• _To do_
Give back, unaltered, the lines from the one with "Task: Pick hour 18 on the inner ring" to the end of the material, omitting pictures.

• _Data section_

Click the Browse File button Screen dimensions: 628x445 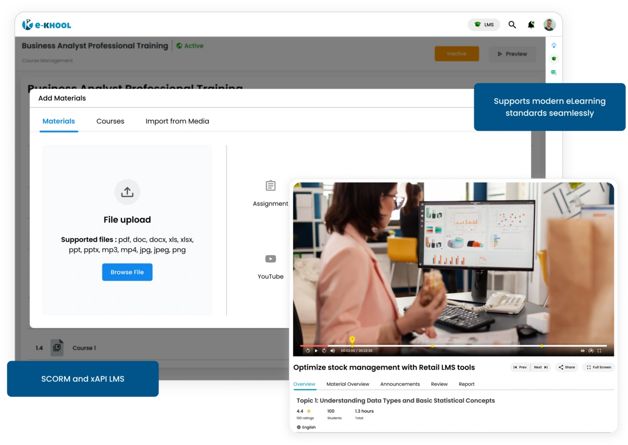(127, 272)
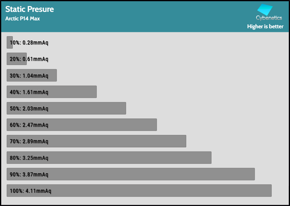Click the Arctic P14 Max subtitle
The height and width of the screenshot is (206, 290).
pos(23,19)
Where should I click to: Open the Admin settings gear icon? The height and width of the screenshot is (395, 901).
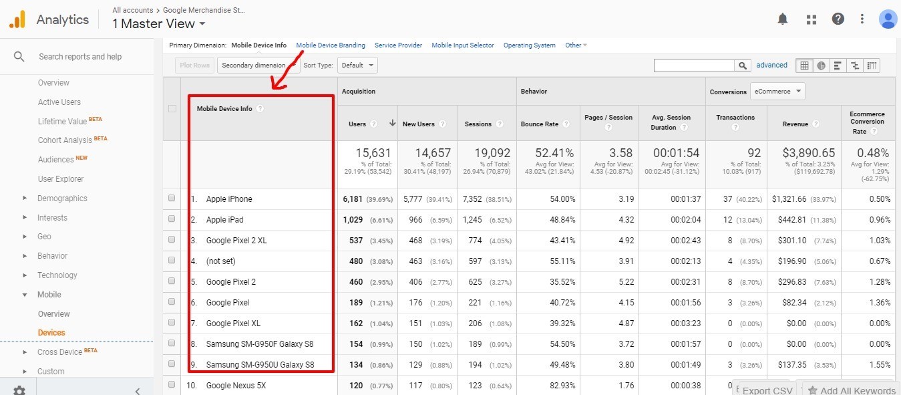19,390
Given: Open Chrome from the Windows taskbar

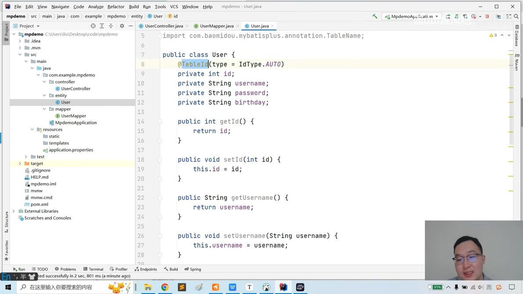Looking at the screenshot, I should tap(165, 287).
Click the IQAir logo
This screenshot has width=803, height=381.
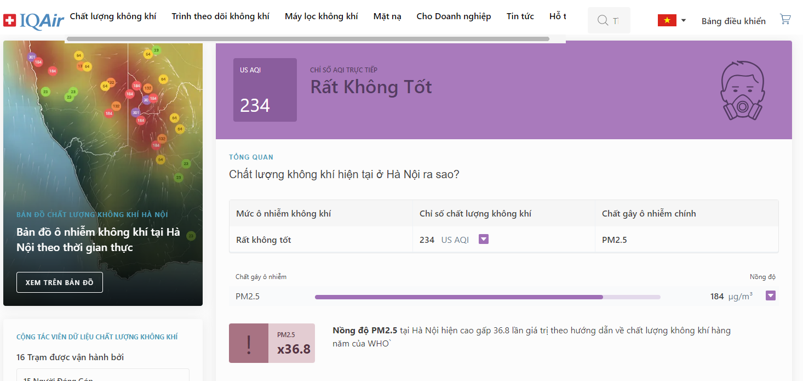(33, 21)
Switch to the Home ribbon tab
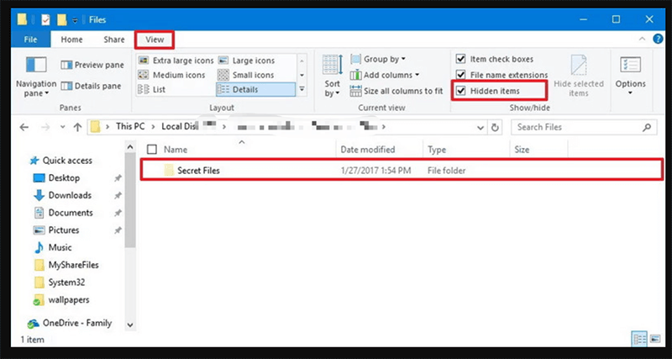This screenshot has height=359, width=672. (73, 39)
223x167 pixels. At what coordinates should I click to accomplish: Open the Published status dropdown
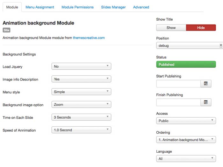tap(186, 65)
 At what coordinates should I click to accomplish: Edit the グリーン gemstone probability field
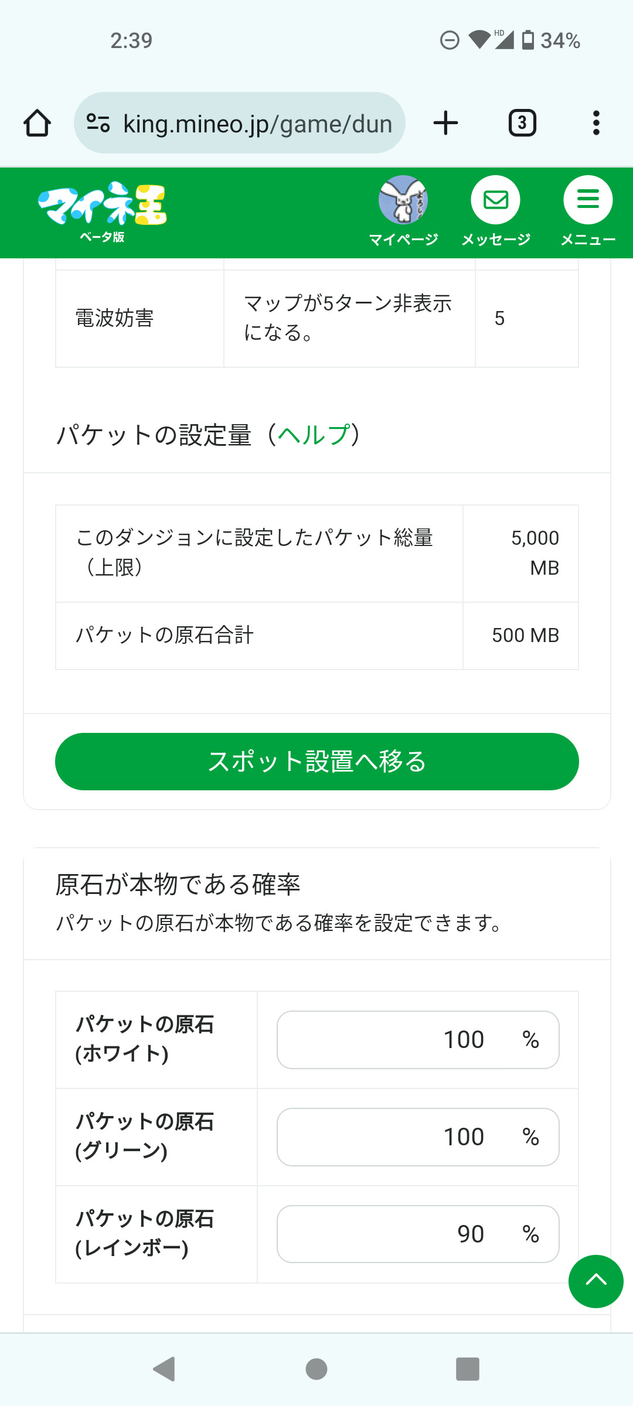417,1137
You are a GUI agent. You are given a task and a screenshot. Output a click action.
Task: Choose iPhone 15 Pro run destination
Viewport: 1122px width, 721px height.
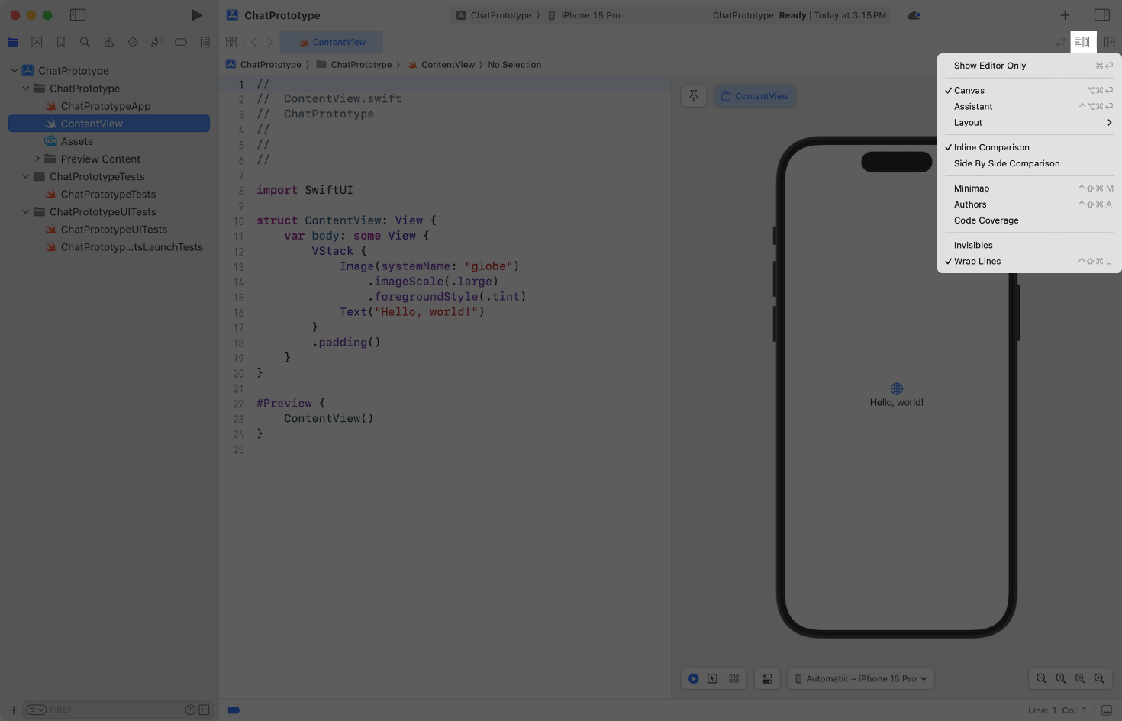point(590,15)
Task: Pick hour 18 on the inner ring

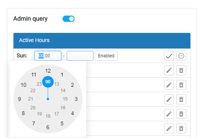Action: (48, 116)
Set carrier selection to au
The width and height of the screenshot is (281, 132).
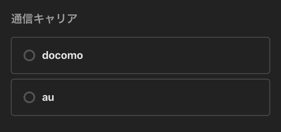pyautogui.click(x=29, y=97)
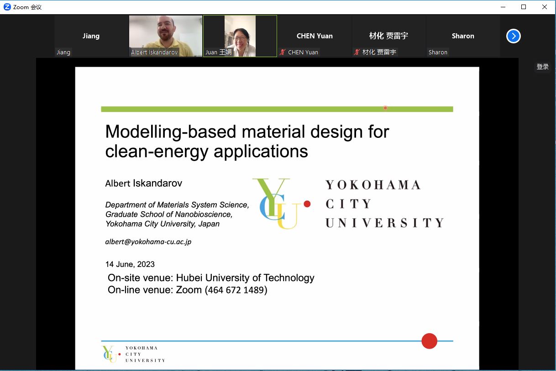Click the green horizontal bar above the title

[x=277, y=109]
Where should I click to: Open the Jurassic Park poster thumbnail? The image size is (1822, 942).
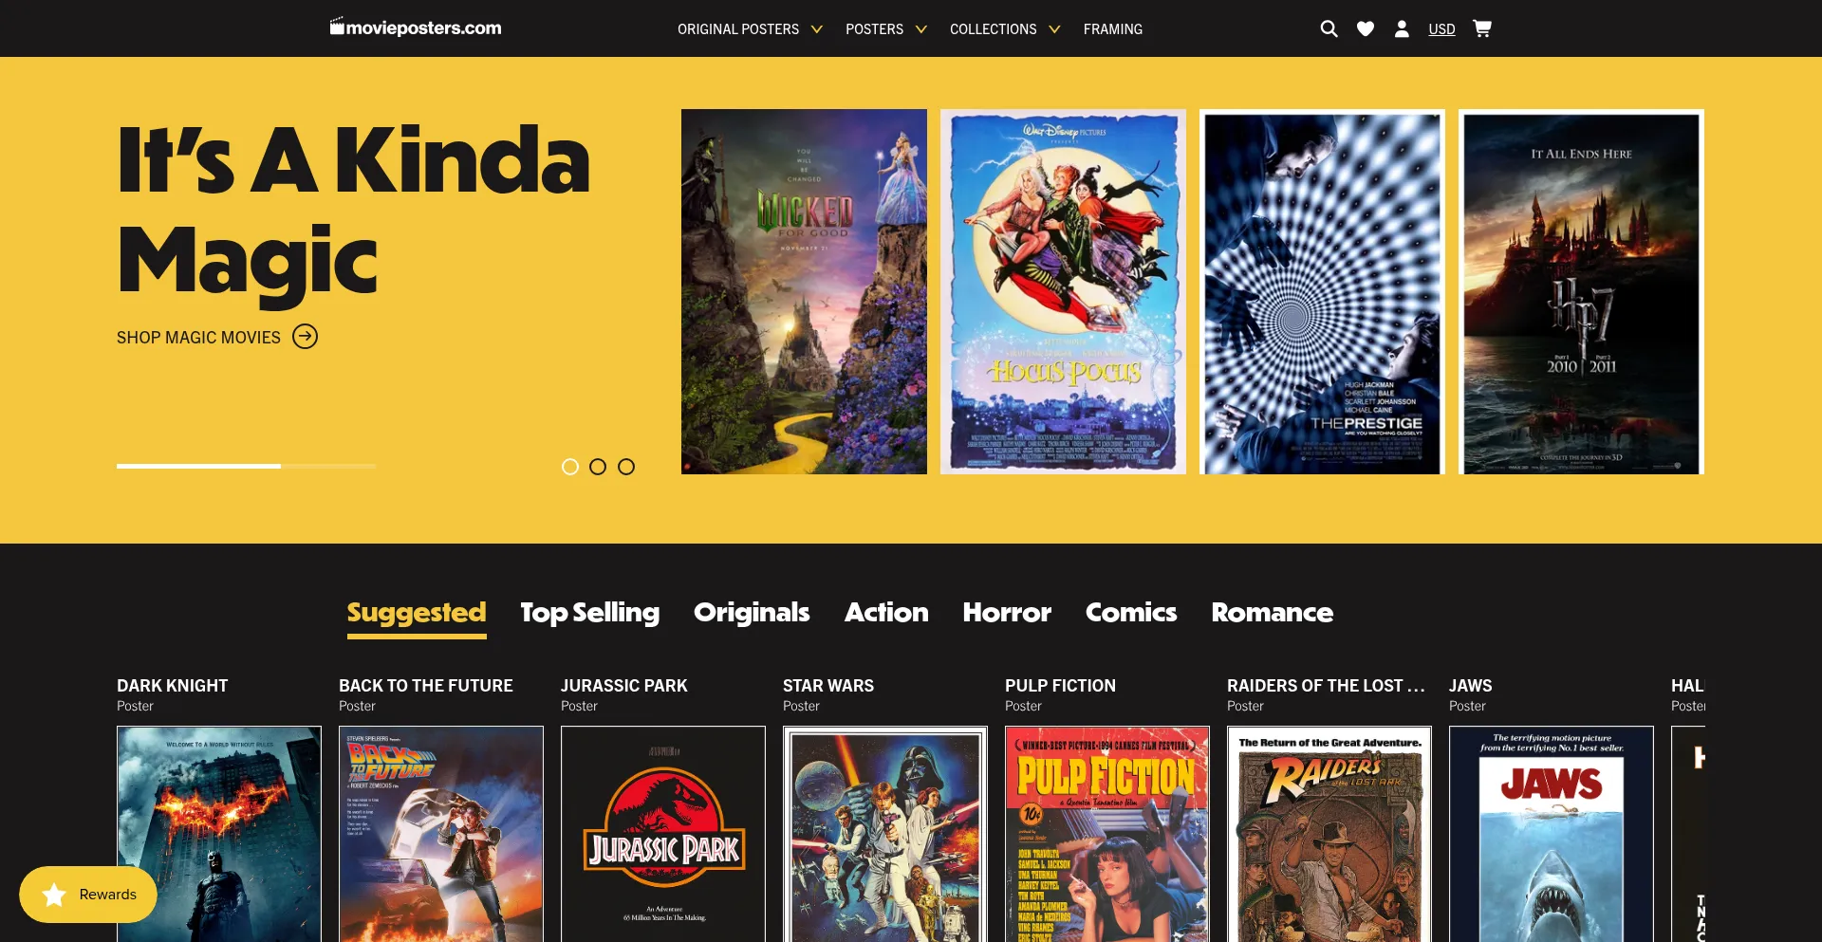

• _Response to the task_
Task: Pick hour 18 on the inner ring

Action: (48, 116)
Set carrier selection to au
The width and height of the screenshot is (281, 132).
pyautogui.click(x=29, y=97)
Click the green horizontal bar above the title

[x=277, y=109]
Where should I click to: Open the Jurassic Park poster thumbnail? The image size is (1822, 942).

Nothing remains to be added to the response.